* **Task requirements**:
Could you retype only the lines from the one containing "You are a computer-use agent." through the final line of the entries, both included, skipping any images?

* **Supplied material**:
---*---

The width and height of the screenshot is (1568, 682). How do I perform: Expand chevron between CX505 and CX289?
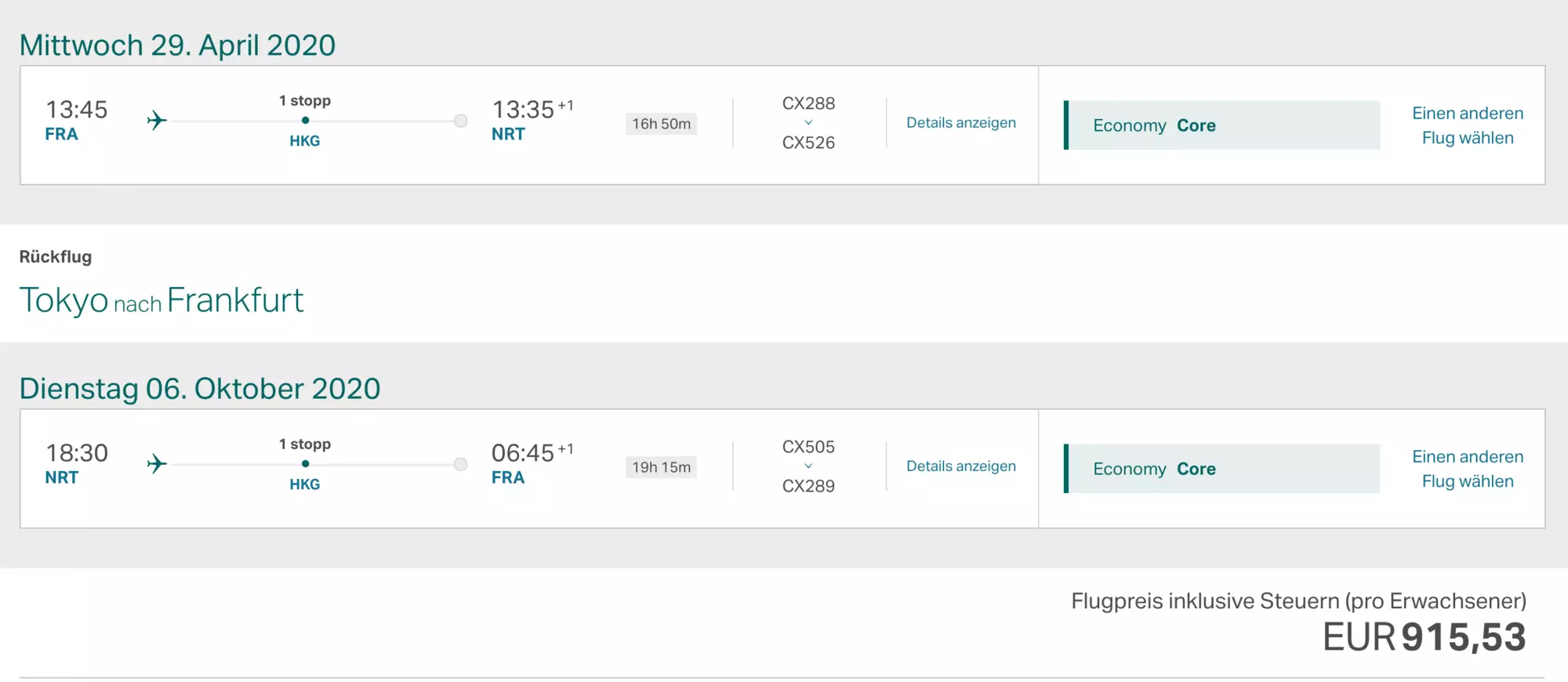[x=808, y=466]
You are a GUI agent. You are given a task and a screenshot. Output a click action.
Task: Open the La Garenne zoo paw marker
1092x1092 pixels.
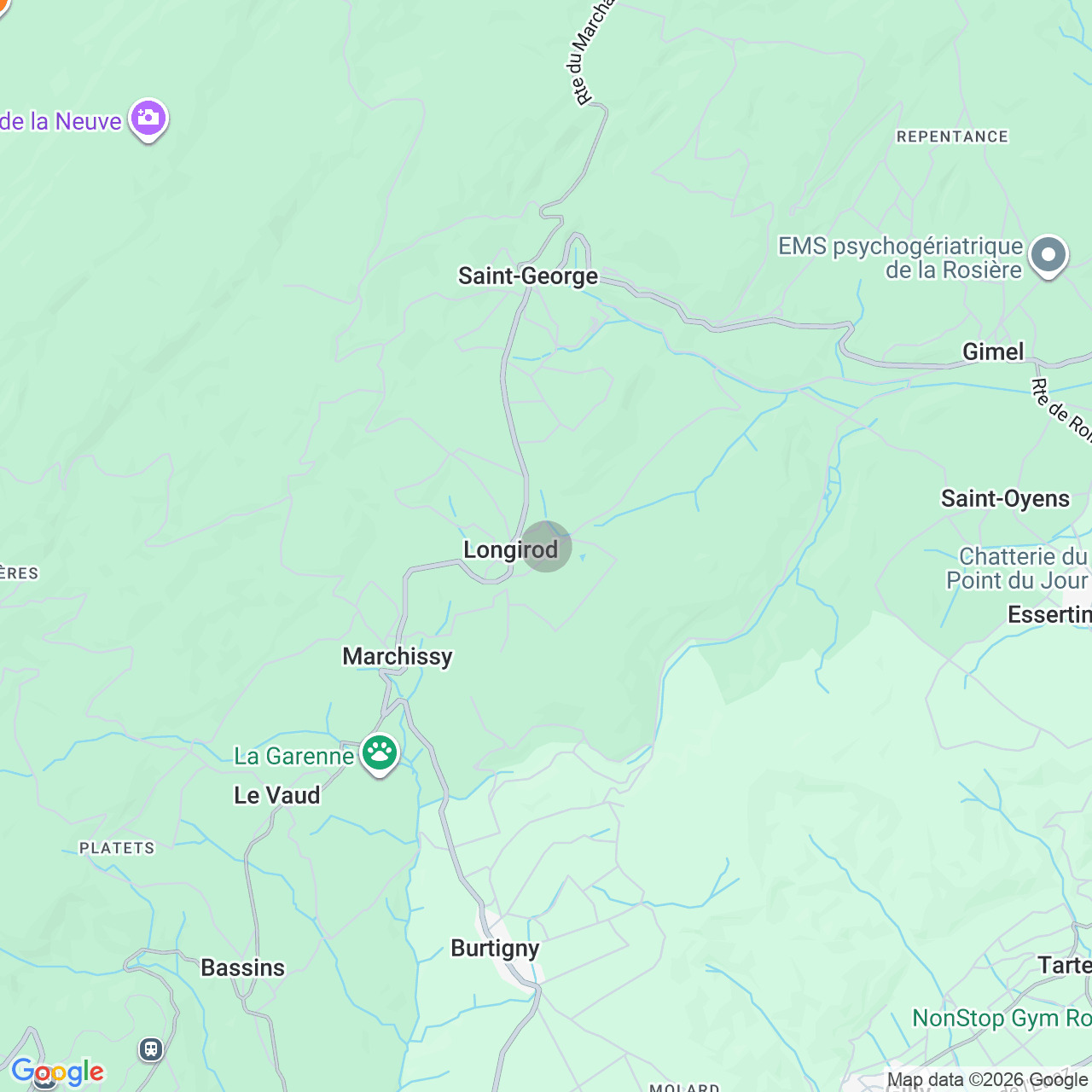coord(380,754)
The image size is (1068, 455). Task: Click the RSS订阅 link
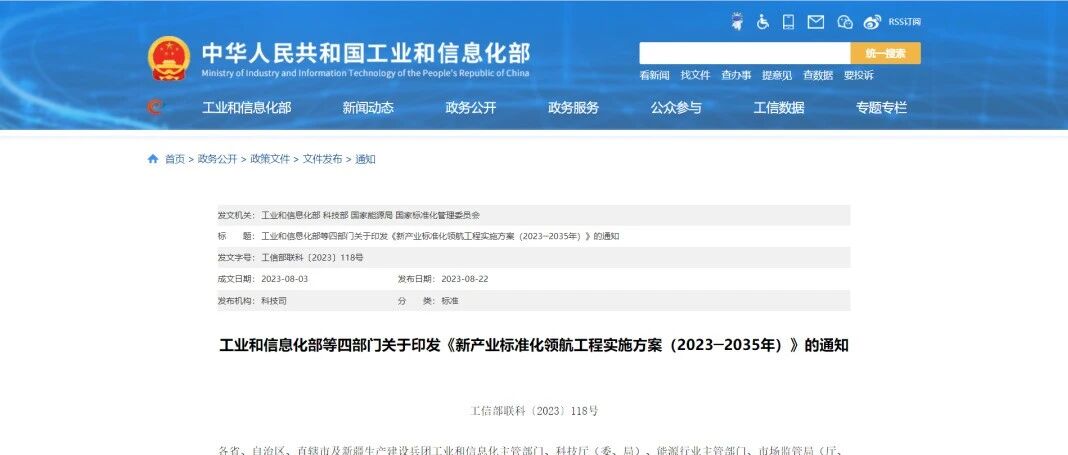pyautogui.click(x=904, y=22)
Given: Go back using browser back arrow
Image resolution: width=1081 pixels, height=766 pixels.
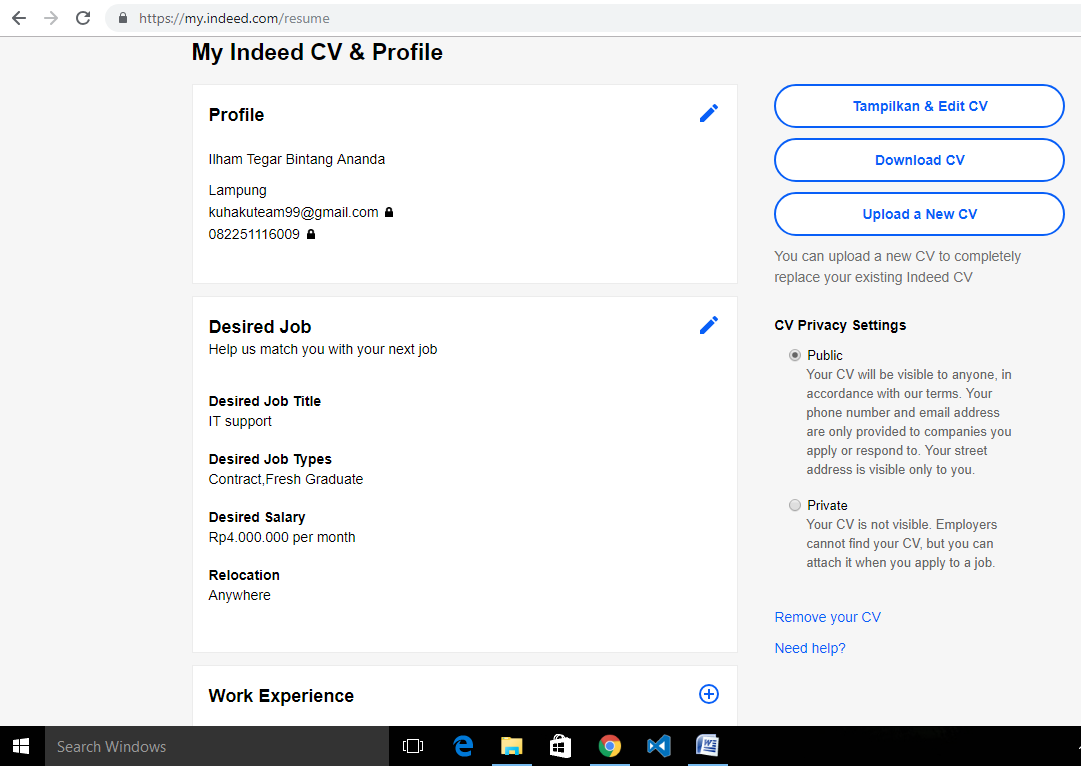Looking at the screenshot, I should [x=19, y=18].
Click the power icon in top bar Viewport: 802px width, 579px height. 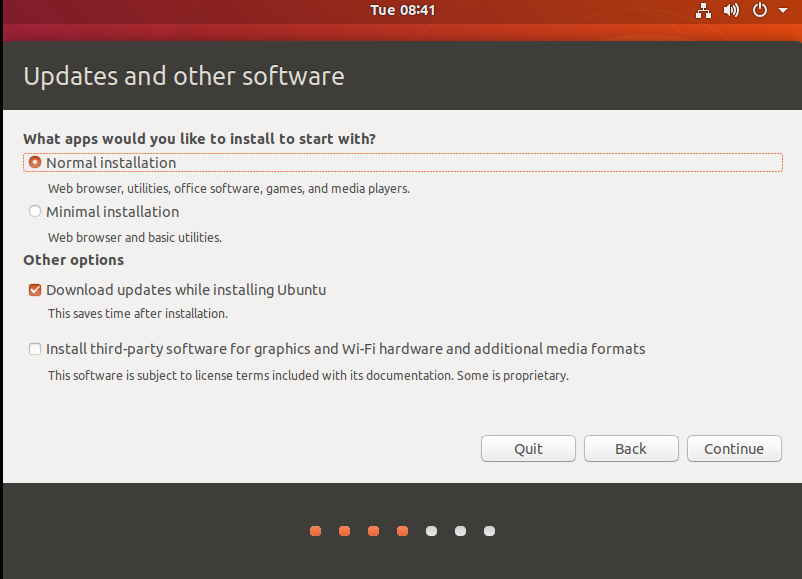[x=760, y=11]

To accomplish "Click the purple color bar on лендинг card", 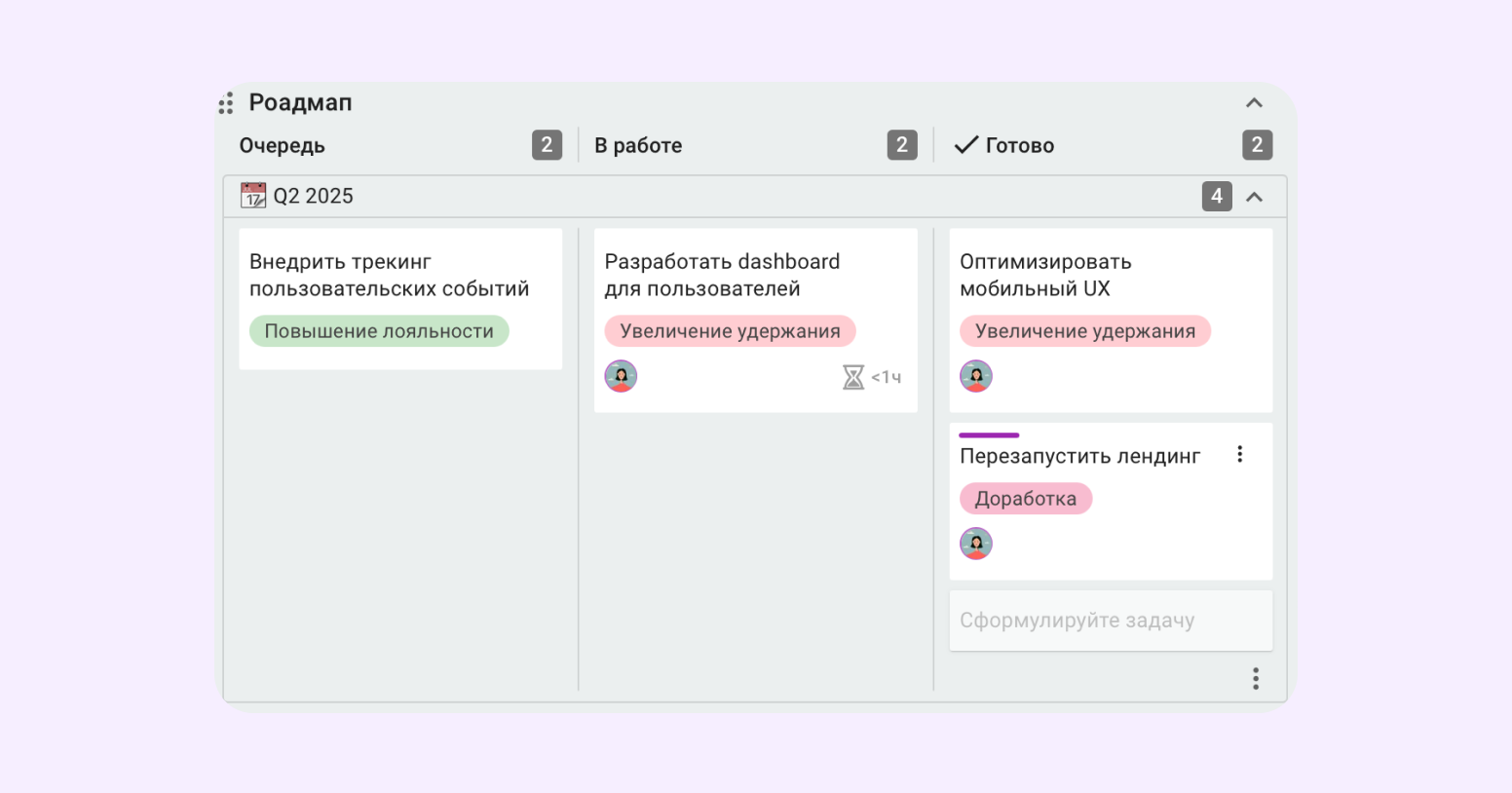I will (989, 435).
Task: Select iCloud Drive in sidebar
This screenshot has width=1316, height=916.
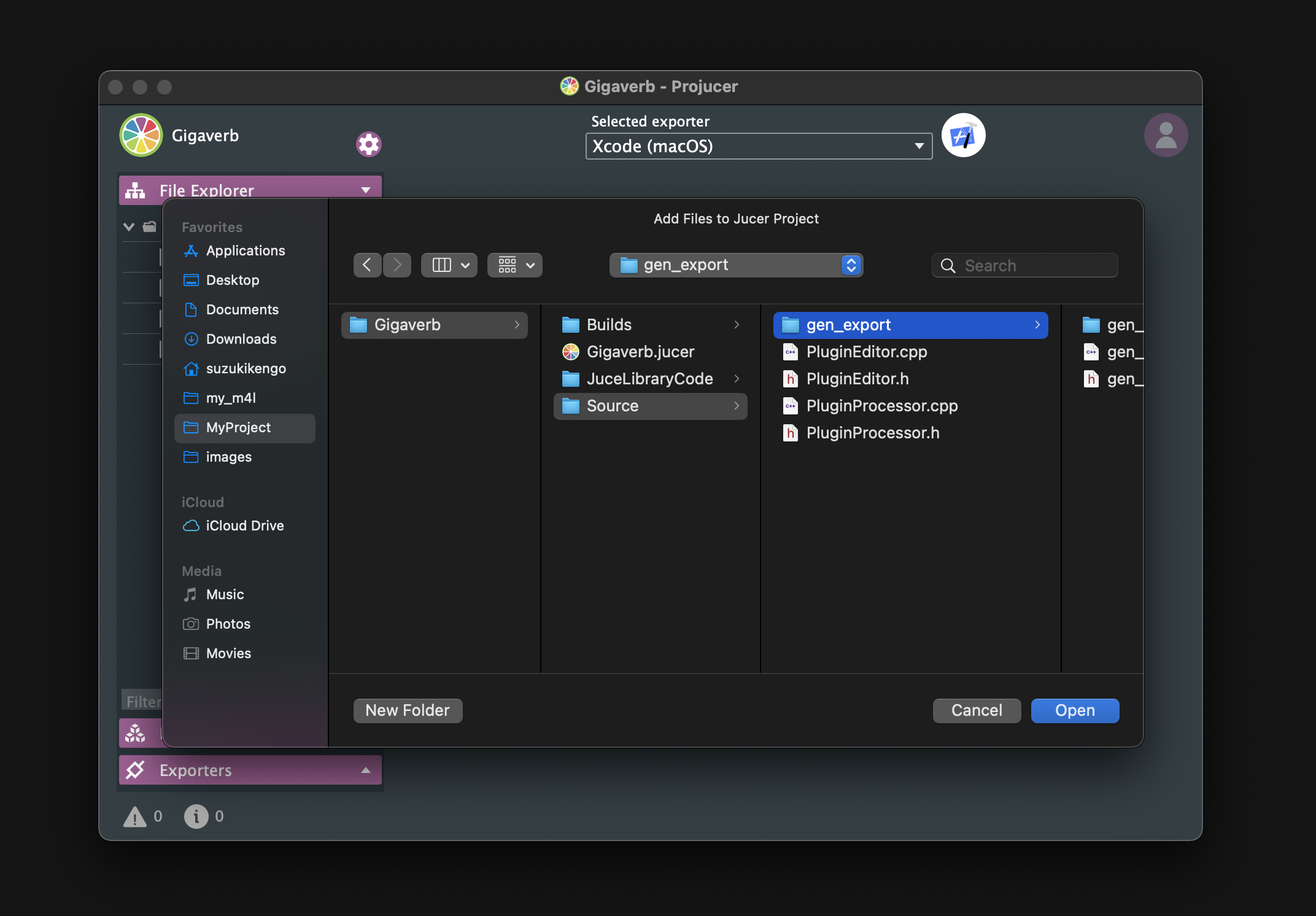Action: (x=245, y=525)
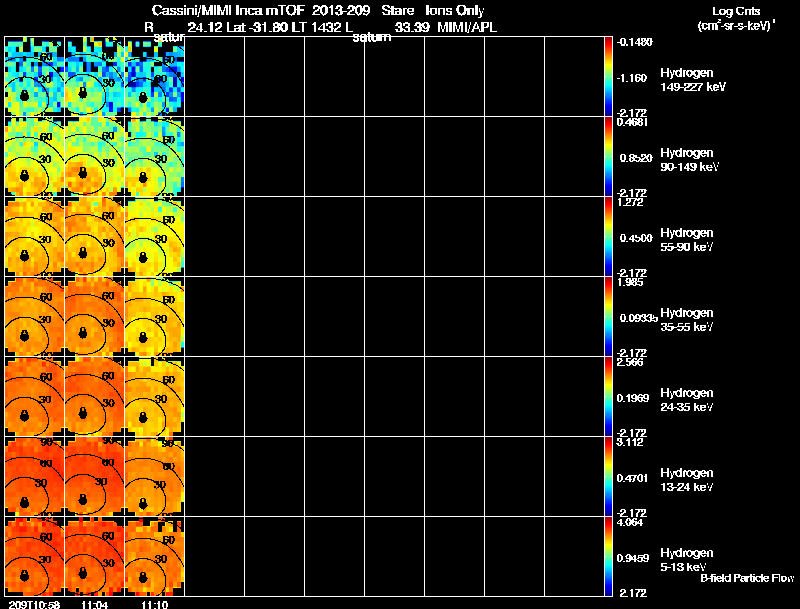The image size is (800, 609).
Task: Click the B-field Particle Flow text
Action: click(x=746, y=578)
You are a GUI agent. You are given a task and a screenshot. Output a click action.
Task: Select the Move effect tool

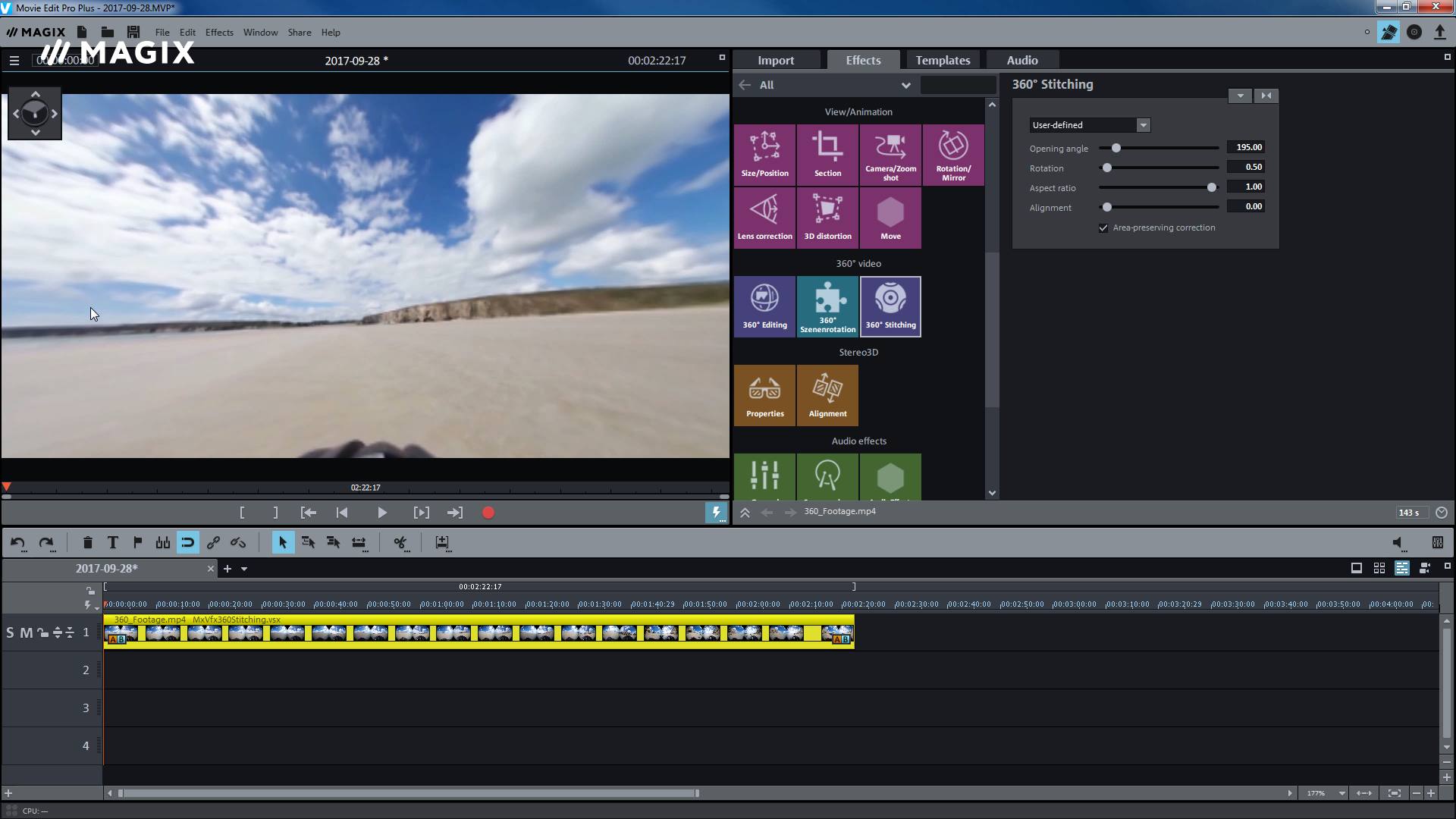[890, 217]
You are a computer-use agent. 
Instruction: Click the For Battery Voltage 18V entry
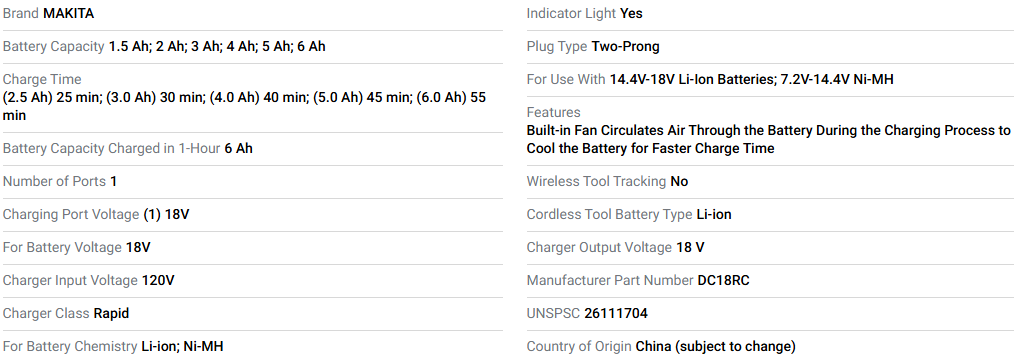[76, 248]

---*---

* **Your response**:
You are a computer-use agent. 
Instruction: Click the For Battery Voltage 18V entry
[76, 248]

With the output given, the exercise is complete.